Biķernieki Complex Sports Base is a racing circuit and cross-country skiing course in  the Biķernieki Forest in Riga. Adjacent to the racing circuit is the Riga Speedway Stadium.

History
In 1962, the design of the track was started. Eduardu Kiopi was appointed director of the sports complex, and the project manager was Gunars Binde. A group of specialists were also invited: Peter Dzenis, Janis Roops, Karlis Rība and Vilnis Vasulis. During the first phase of the project, it was planned to create two circles which initially were to be used for motorcycle racing and kart racing.

In January 1966 the construction of the circuit began.

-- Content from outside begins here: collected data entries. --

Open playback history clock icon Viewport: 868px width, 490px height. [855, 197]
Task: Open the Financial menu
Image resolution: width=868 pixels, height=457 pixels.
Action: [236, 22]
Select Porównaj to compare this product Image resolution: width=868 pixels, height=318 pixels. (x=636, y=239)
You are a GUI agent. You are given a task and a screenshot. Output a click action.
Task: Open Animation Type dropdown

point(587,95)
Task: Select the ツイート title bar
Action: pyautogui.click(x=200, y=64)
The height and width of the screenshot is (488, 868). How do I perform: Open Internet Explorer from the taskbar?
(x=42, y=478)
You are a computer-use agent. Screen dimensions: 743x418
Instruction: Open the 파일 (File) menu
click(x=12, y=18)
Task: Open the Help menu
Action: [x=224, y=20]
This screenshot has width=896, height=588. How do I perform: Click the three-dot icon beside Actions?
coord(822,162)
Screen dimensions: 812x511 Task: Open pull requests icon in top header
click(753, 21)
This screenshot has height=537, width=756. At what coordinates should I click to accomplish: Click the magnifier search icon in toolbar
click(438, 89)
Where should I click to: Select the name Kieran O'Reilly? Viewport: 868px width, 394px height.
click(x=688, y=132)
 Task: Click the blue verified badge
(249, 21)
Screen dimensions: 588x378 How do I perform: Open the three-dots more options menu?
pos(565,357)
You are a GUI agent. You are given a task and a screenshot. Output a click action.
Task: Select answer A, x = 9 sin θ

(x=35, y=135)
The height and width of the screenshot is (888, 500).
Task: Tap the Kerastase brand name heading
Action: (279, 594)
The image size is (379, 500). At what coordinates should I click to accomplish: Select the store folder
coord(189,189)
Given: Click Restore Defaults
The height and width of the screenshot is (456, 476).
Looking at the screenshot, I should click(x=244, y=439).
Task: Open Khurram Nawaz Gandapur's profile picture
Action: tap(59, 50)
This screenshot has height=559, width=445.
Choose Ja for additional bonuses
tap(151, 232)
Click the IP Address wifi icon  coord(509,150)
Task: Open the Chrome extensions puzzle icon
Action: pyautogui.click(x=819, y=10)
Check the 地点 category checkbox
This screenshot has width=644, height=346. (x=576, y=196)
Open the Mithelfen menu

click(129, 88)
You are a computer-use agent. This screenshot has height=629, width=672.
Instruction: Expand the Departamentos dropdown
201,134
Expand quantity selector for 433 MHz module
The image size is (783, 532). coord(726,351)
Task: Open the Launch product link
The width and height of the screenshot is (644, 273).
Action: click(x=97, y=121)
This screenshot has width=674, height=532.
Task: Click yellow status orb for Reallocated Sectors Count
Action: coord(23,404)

The first difficulties appeared as there were swamps and underground springs at the start line for the karts, so in places, constructors had to dig up to seven metres deep and fill it with several tens of thousands of cubic metres of sand. Because of the difficulty of building the track, many local volunteers were involved in the project. In July of the same year, the first races were held there, with motorcycle races in six different classes taking place.

Fifty years later, a Rallycross circuit was created after Latvia won a contract to host a round of the FIA World Rallycross Championship. This circuit also hosts rounds of the FIA European Rallycross Championship and the FIA NEZ Rallycross Championship. The rallycross rounds were held until 2022, the circuit was dropped from the 2023 season.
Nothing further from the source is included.